## What is needed
Can you reproduce all of the data below line for line, with nothing altered?

[Stored entries]
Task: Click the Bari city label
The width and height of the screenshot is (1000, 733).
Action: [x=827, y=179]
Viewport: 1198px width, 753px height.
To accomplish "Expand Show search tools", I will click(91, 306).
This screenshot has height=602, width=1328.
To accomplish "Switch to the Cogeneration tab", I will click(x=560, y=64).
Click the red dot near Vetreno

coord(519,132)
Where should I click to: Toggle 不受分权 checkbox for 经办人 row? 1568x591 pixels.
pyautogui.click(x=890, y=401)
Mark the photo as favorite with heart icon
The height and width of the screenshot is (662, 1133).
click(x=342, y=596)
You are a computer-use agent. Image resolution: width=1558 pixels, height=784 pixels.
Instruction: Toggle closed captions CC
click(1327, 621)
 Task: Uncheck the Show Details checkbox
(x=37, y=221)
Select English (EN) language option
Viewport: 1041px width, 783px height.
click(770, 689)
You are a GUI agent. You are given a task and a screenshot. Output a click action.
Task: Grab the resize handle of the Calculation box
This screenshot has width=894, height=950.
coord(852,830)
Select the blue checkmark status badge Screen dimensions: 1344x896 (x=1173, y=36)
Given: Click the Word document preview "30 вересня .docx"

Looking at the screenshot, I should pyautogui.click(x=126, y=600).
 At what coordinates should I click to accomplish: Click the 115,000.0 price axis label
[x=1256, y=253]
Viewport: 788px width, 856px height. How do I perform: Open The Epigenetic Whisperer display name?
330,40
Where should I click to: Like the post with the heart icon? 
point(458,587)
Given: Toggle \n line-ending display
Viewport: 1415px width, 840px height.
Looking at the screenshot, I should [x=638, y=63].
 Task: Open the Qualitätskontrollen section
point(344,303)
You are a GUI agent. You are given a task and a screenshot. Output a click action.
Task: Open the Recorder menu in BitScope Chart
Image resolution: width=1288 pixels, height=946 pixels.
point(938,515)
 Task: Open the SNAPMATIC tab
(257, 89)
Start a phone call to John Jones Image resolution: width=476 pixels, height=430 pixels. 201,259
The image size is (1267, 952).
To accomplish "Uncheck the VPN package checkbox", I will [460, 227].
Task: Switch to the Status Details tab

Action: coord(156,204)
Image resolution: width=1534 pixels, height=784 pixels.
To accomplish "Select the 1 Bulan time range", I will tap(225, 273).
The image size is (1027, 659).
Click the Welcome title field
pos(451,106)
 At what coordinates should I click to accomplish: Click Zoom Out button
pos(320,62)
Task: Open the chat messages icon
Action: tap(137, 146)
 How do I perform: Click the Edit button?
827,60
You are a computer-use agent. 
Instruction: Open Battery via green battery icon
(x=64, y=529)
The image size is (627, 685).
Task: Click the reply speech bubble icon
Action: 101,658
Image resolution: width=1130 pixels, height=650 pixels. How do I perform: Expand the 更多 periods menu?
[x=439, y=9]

## Answer for this exercise
Task: Click the Bari city label
The width and height of the screenshot is (1000, 733).
Action: [x=827, y=179]
Viewport: 1198px width, 753px height.
To accomplish "Expand Show search tools", I will click(91, 306).
This screenshot has height=602, width=1328.
To accomplish "Switch to the Cogeneration tab", I will click(x=560, y=64).
Click the red dot near Vetreno

coord(519,132)
Where should I click to: Toggle 不受分权 checkbox for 经办人 row? 1568x591 pixels.
pyautogui.click(x=890, y=401)
Mark the photo as favorite with heart icon
The height and width of the screenshot is (662, 1133).
click(x=342, y=596)
You are a computer-use agent. Image resolution: width=1558 pixels, height=784 pixels.
Instruction: Toggle closed captions CC
click(1327, 621)
 Task: Uncheck the Show Details checkbox
(x=37, y=221)
Select English (EN) language option
Viewport: 1041px width, 783px height.
click(770, 689)
You are a GUI agent. You are given a task and a screenshot. Output a click action.
Task: Grab the resize handle of the Calculation box
This screenshot has width=894, height=950.
coord(852,830)
Select the blue checkmark status badge Screen dimensions: 1344x896 (x=1173, y=36)
Given: Click the Word document preview "30 вересня .docx"

Looking at the screenshot, I should pyautogui.click(x=126, y=600).
 At what coordinates should I click to accomplish: Click the 115,000.0 price axis label
[x=1256, y=253]
Viewport: 788px width, 856px height. How do I perform: Open The Epigenetic Whisperer display name?
330,40
Where should I click to: Like the post with the heart icon? 
point(458,587)
Given: Toggle \n line-ending display
Viewport: 1415px width, 840px height.
Looking at the screenshot, I should [x=638, y=63].
 Task: Open the Qualitätskontrollen section
point(344,303)
You are a GUI agent. You are given a task and a screenshot. Output a click action.
Task: Open the Recorder menu in BitScope Chart
Image resolution: width=1288 pixels, height=946 pixels.
point(938,515)
 Task: Open the SNAPMATIC tab
(257, 89)
Start a phone call to John Jones Image resolution: width=476 pixels, height=430 pixels. 201,259
The image size is (1267, 952).
To accomplish "Uncheck the VPN package checkbox", I will [460, 227].
Task: Switch to the Status Details tab

Action: coord(156,204)
Image resolution: width=1534 pixels, height=784 pixels.
To accomplish "Select the 1 Bulan time range", I will tap(225, 273).
The image size is (1027, 659).
Click the Welcome title field
pos(451,106)
 At what coordinates should I click to accomplish: Click Zoom Out button
pos(320,62)
Task: Open the chat messages icon
Action: tap(137, 146)
 How do I perform: Click the Edit button?
827,60
You are a computer-use agent. 
Instruction: Open Battery via green battery icon
(x=64, y=529)
The image size is (627, 685).
Task: Click the reply speech bubble icon
Action: 101,658
Image resolution: width=1130 pixels, height=650 pixels. How do I perform: Expand the 更多 periods menu?
[x=439, y=9]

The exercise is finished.